Das Jahr geht still zu Ende, nun sei auch still mein Herz (EG 63) - 28.12.19

Die Weihnachtsfeiertage liegen hinter uns. Für manch einen ist das Weihnachtsfest viel zu schnell verflogen, die Zeit mit der Familie zu schnell vergangen. Andere sehnen sich nach etwas Ruhe und Erholung.

In Gottes treue Hände leg ich nun Freud und Schmerz.

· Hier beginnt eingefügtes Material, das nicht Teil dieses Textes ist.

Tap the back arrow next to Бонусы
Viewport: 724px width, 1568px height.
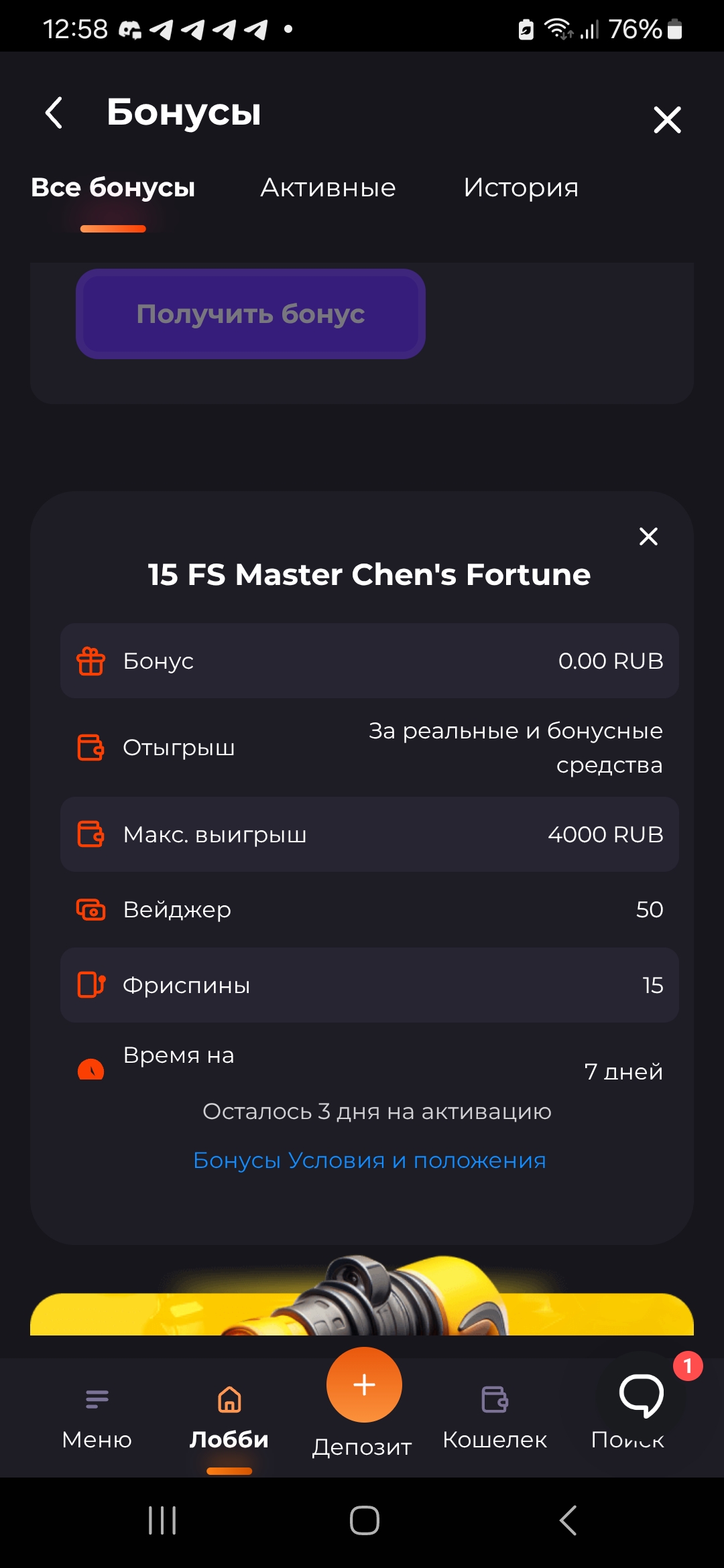[54, 113]
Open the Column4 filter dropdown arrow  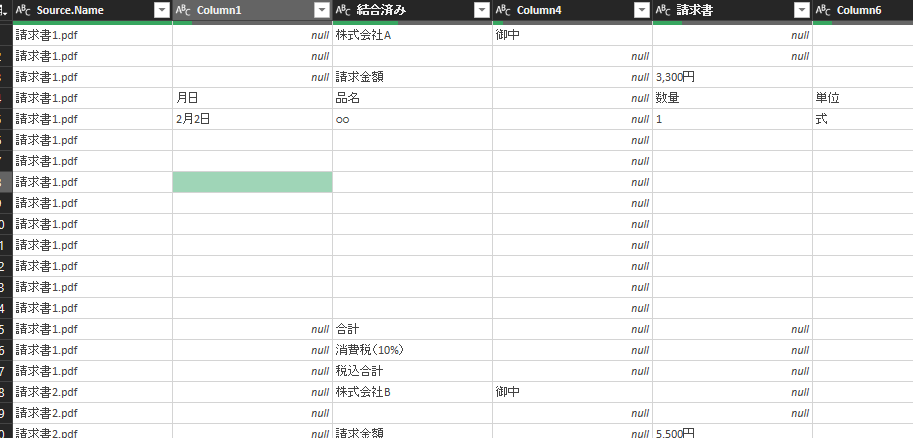(x=641, y=10)
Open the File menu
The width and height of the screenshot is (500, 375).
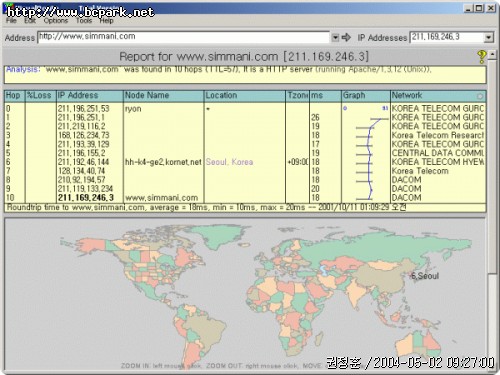coord(11,21)
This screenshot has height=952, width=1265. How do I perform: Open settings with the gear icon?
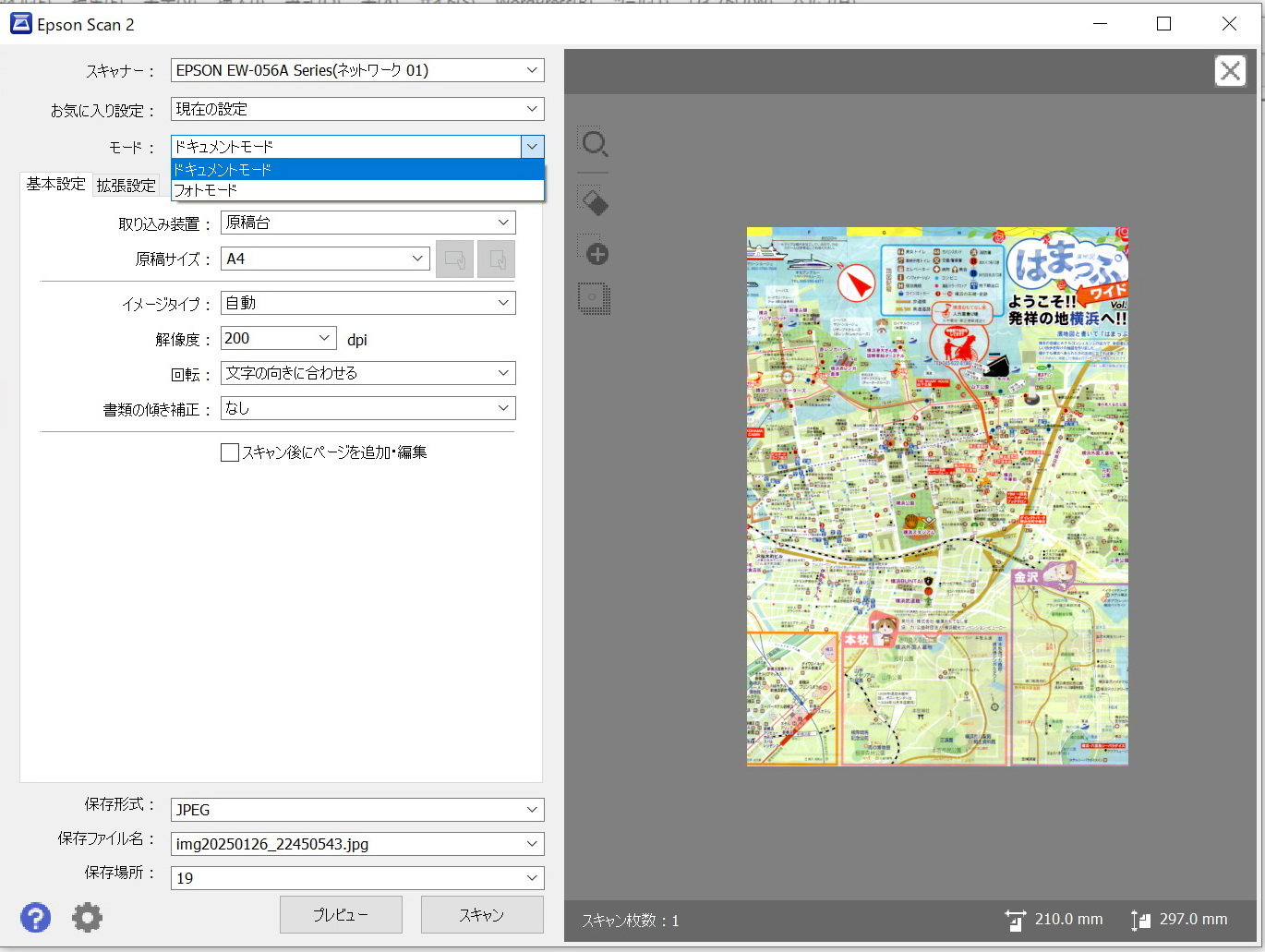coord(87,917)
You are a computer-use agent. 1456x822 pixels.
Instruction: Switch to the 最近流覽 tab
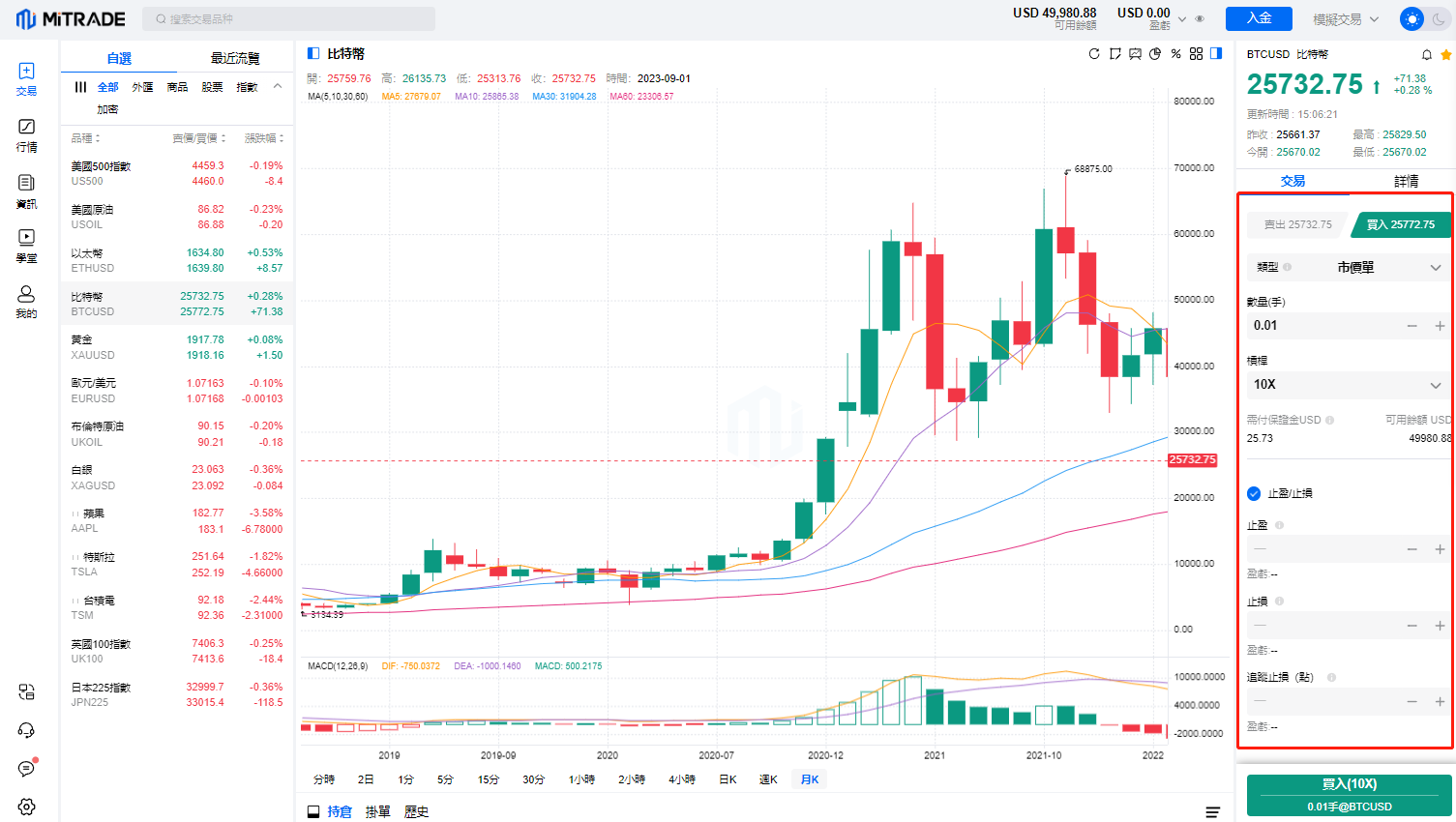(x=235, y=58)
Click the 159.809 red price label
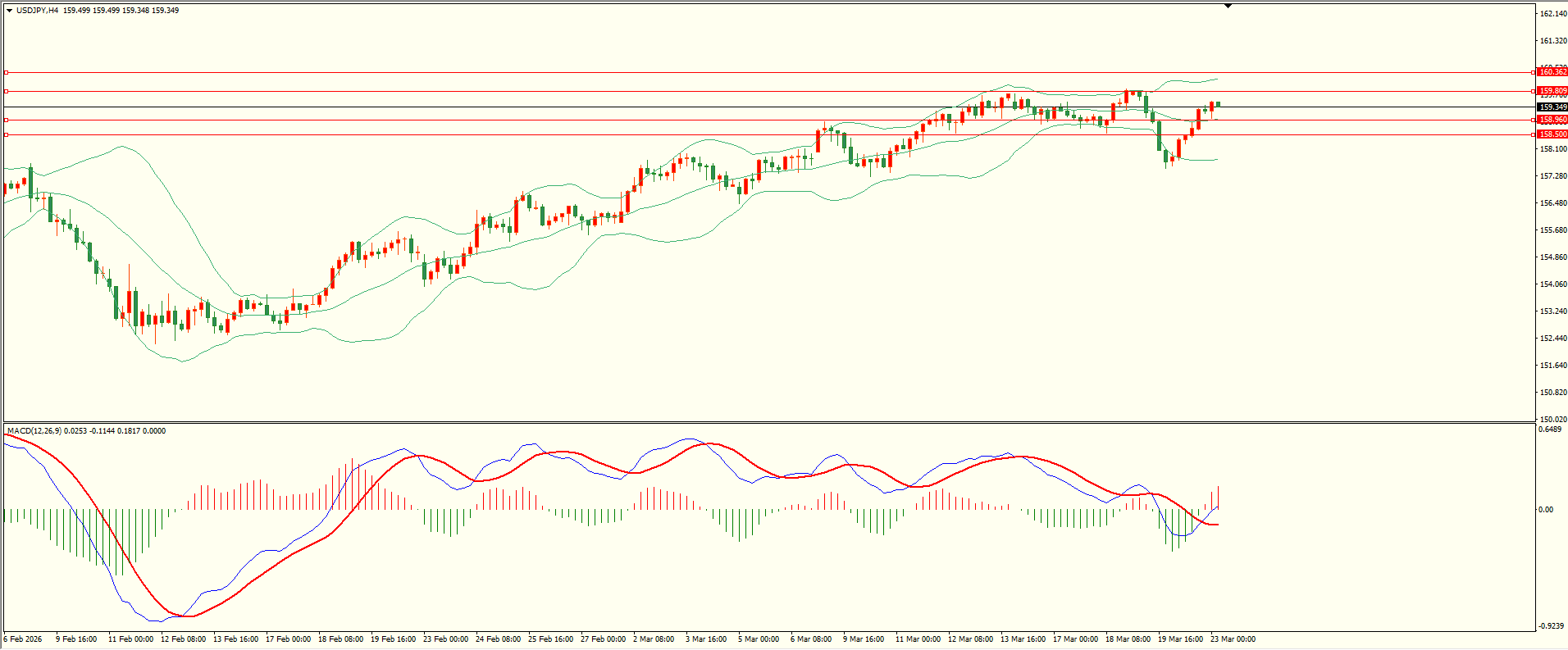The image size is (1568, 650). 1552,91
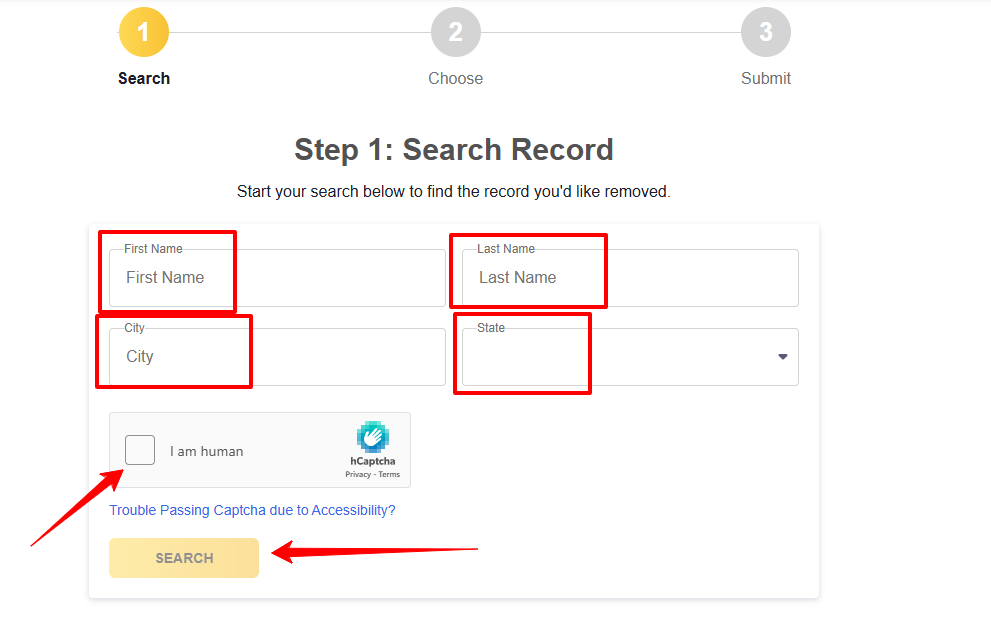Screen dimensions: 991x629
Task: Check the 'I am human' checkbox
Action: pos(140,450)
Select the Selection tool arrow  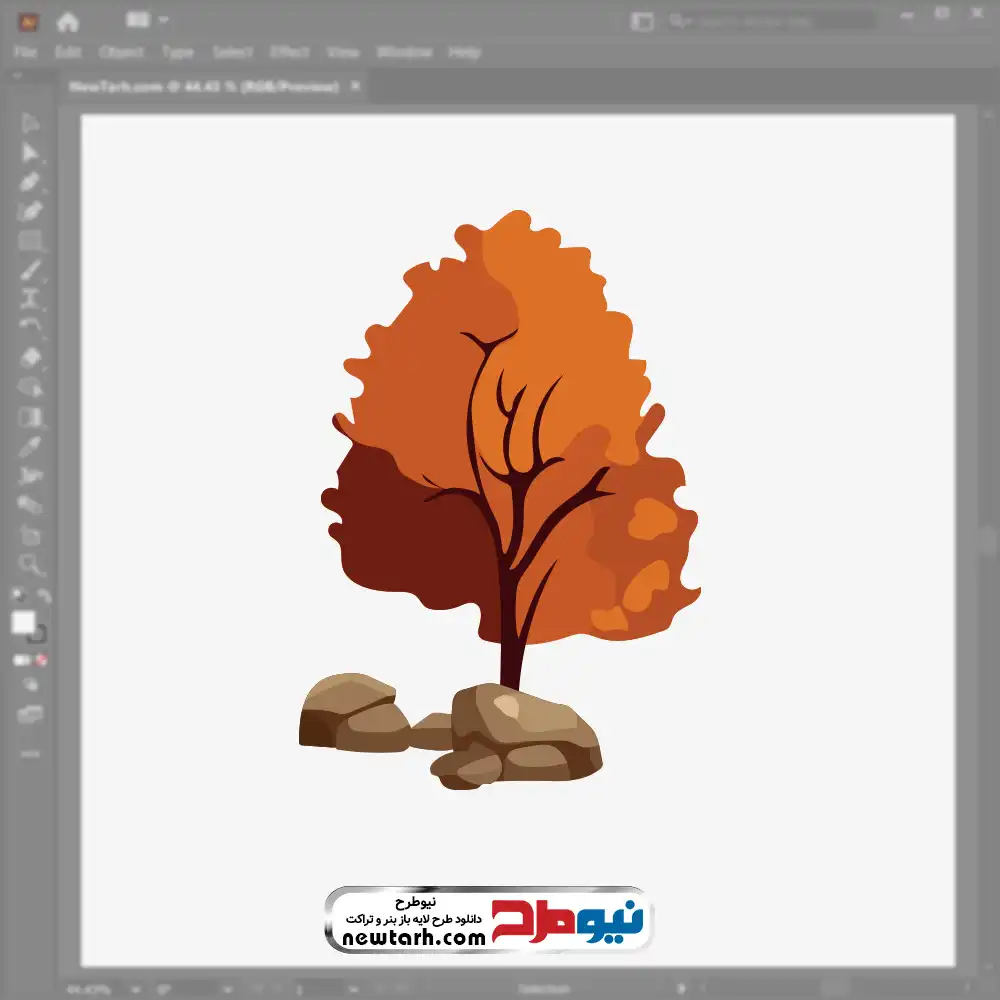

Die Zeit zwischen den Jahren ist nicht selten eine Zeit, in der wir nicht nur Pläne für das neue Jahr schmieden, sondern auch den Blick zurück wagen. Doch die Verlegenheit, die es mit sich bringt, wenn wir über das vergangene Jahr nachdenken, ist allenthalben mit den Händen zu greifen. Der Umwelt geht es immer schlechter, die Zahl bewaffneter Konflikte ist weiterhin alarmierend hoch und auch in Deutschland lässt sich das Thema Armut nicht mehr wegdiskutieren.

Warum es so viel Leiden, so kurzes Glück nur gibt?

Wenn ich so auf das vergangene Jahr zurückblicke, dann drängt sich mir ganz unweigerlich eine Frage auf, die mein dreijähriger Sohn immer wieder und mit aller Beharrlichkeit stellt – die Frage nach dem Warum. Im Laufe meines Lebens ist mir dieses neugierige Fragen zunehmend abhandengekommen.

So manches Aug gebrochen und mancher Mund nun stumm, der erst noch hold gesprochen: du armes Herz, warum?

Und so schwingt es bei jedem Jahresrückblick mit, doch kaum einer traut sich, es laut auszusprechen – wohlwissend, dass die Antwort auf das Warum in uns selbst schlummert. Wohlwissend, dass auch das kommende Jahr neue Fragen aufwerfen wird.

Hier gehen wir und streuen die Tränensaat ins Feld.

Wenn ich mich umdrehe und zurückschaue, dann sehe ich eine Reihe von Schreckensnachrichten aus dem vergangenen Jahr. Aber ich blicke auch zurück auf Weihnachten und auf das Licht, das Jesus in unsere Welt gebracht hat. Ein Licht, das sich nicht beirren lässt und unerbittlich dort scheint, wo es gebraucht wird. So verspricht es der Immanuel, der „Gott mit uns“: Siehe, ich bin bei euch, alle Tage bis an der Welt Ende. Und so blicke ich voller Hoffnung auf das neue Jahr.